Shortly thereafter, the Dr. returned to my room with a brood of other Dr.s and said that as soon as an OR opened up, I would be having an emergency C-section… my platelets were at 62,000… I thought for a second… platelets, they should be 150,000+… and I looked at him and asked him if I was going to bleed out when they cut me open. His response was that it was a serious concern, and I may need to recieve blood products.
I talked to the anesthesiologist who said I would have to be under general due to the risk of bleeding with a spinal, and the NICU Dr.’s came in to explain the baby may need respiratory support since I was only at 31 weeks, and what I should expect when I came out of surgery. It all happened in a whirlwind. It was like a dream… the next thing I knew I was being wheeled in to the OR joking with the anesthesiologist about making sure I was really asleep. When I woke up they told me I had a baby girl who was doing well in the NICU, only needing a CPAP at this point.
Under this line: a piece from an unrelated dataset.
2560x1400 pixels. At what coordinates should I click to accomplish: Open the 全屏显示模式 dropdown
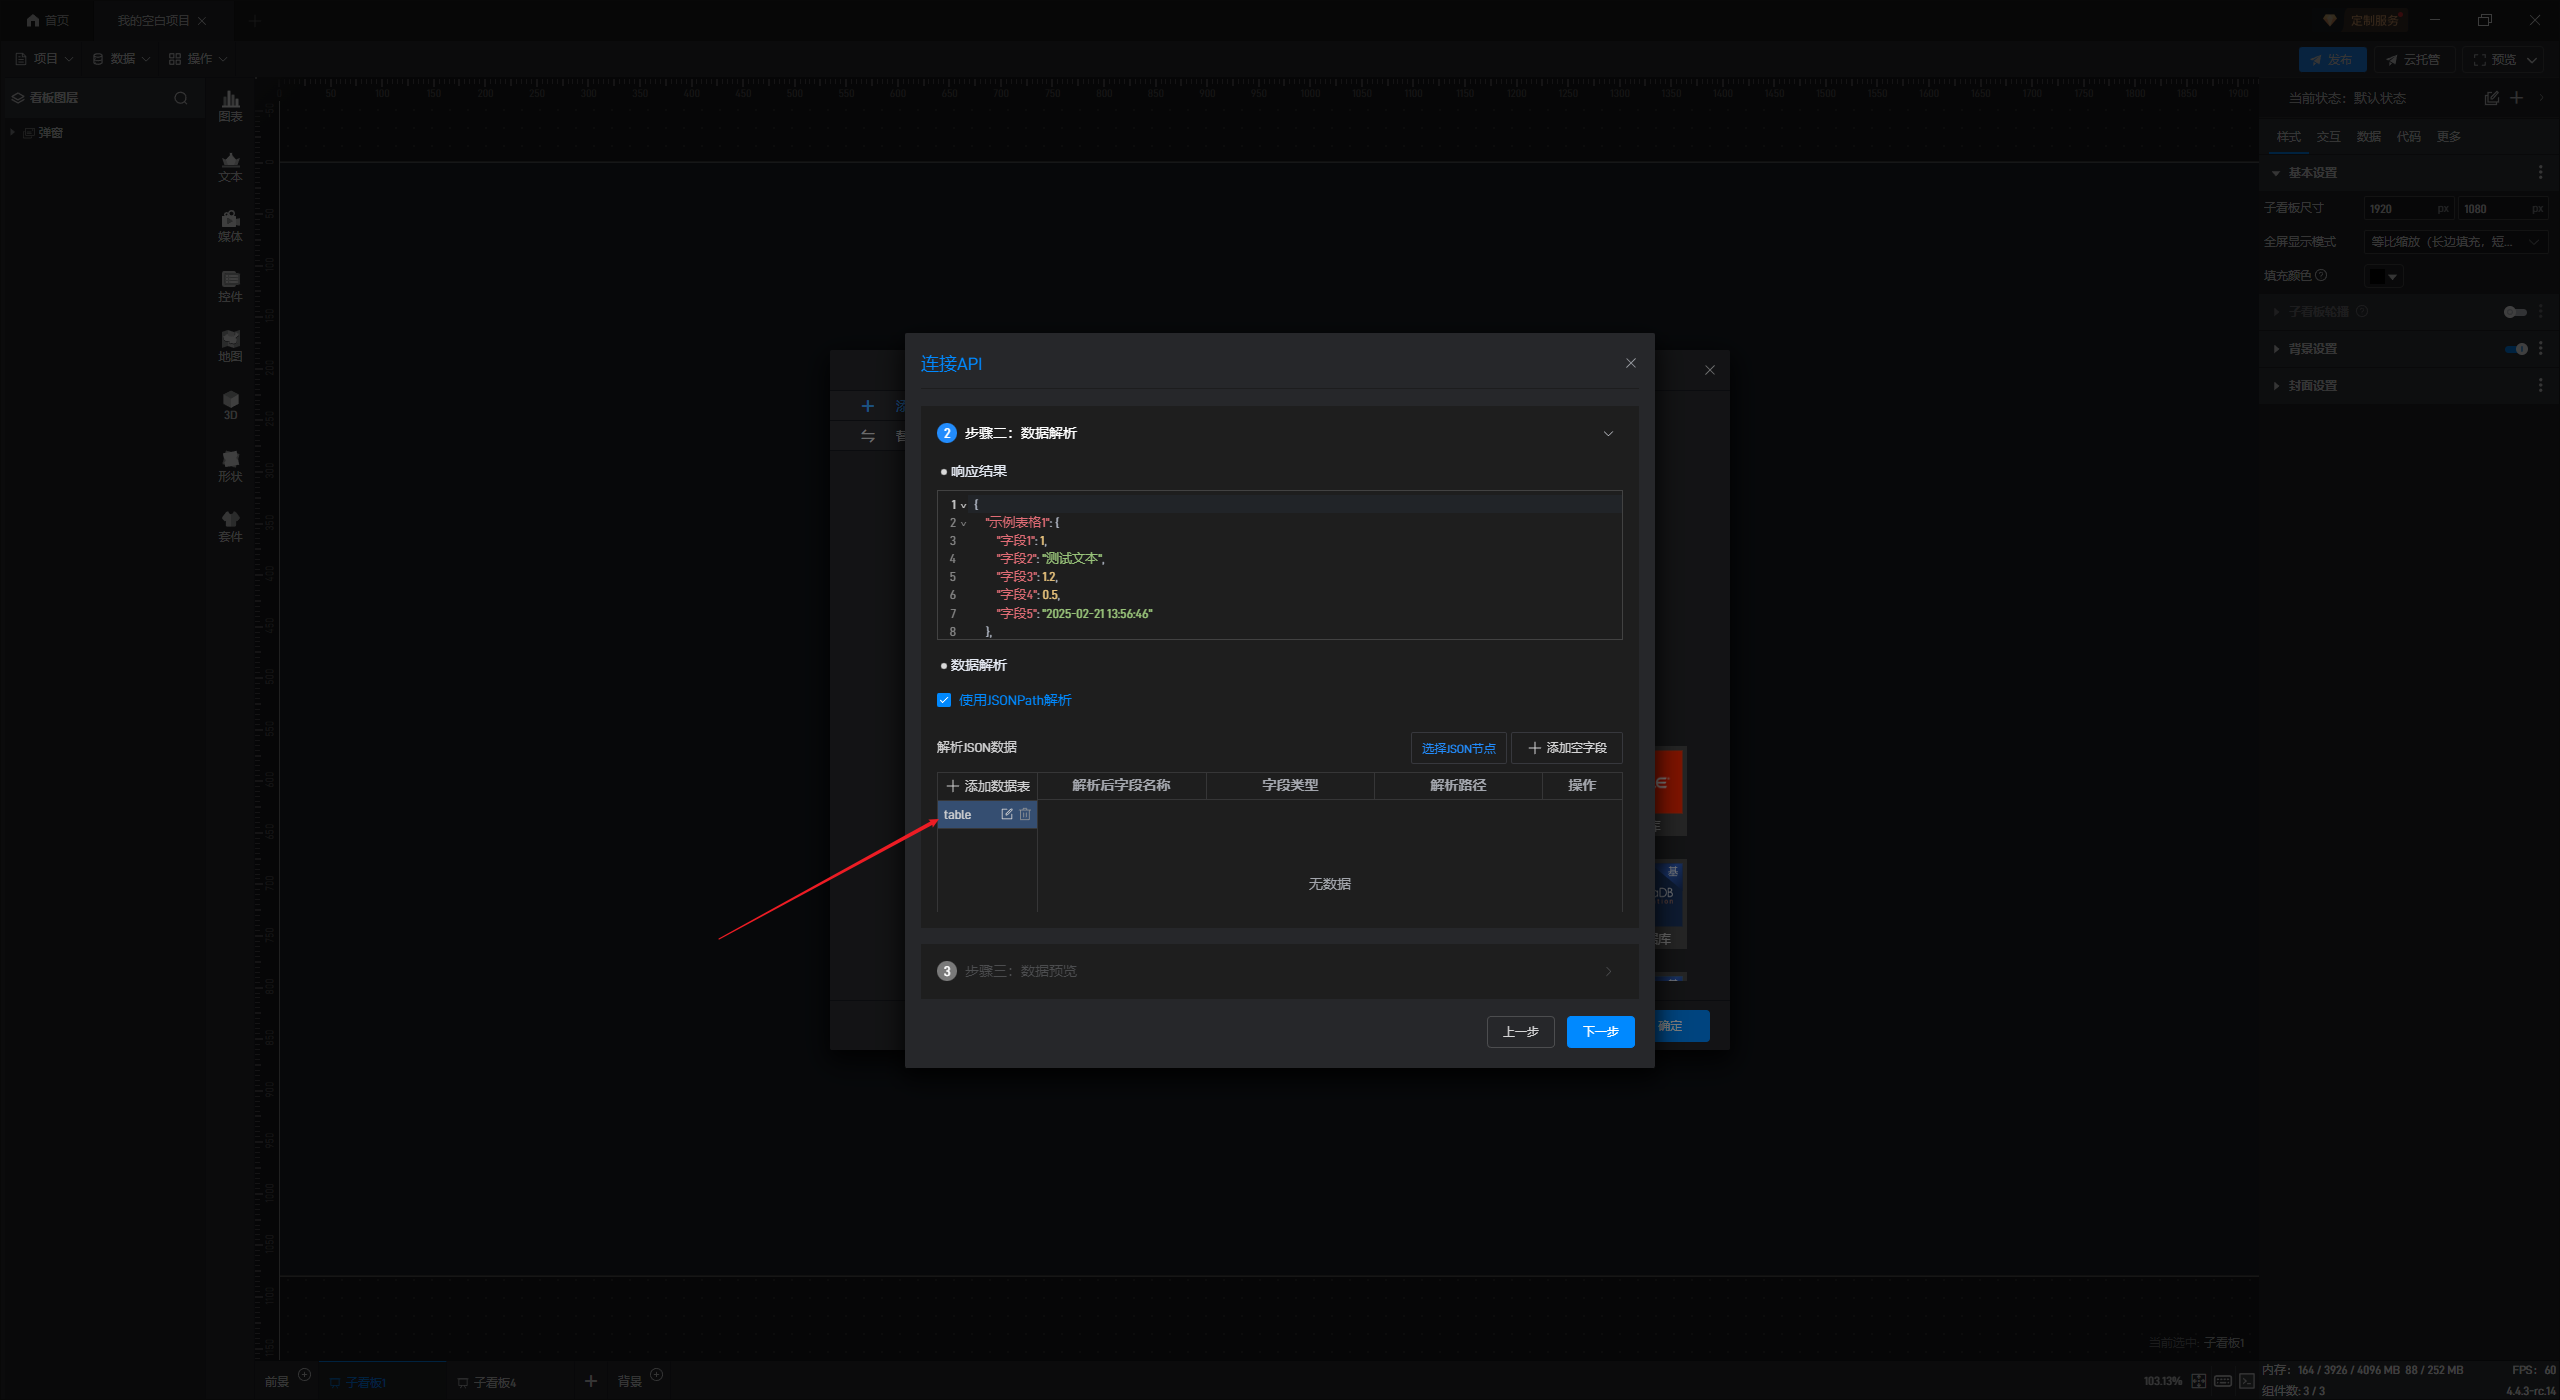pyautogui.click(x=2455, y=242)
I had to stay in bed for the next 24 hours, because of the magnesium sulfate, so I didn’t see Lucy until she was a day old. When my wonderful nurse wheeled me in to the NICU to see her, it was amazing. The intensity of everything that happened did not hit me until the next day when I went into the NICU by myself to see he; I was so overwhelmed with emotions and just started crying. Her nurse came over to me and said, “she is doing great, you know that, right? She is OK.” I nodded yes, regained composure, and started to learn about what I should expect in the days to come.
I was blessed to have a wonderful nurse when I was transferred to the ‘big hospital’, and we were even more blessed that our Little “Lucy” had ABSOLUTELY AMAZING nurses her entire stay in the hospital.
This birth experience could not have been any more different from what I was hoping for, but I learned a lot through it, and am grateful that we were blessed with a healthy baby who just needed some time to grow and learn to eat before we could take her home with us!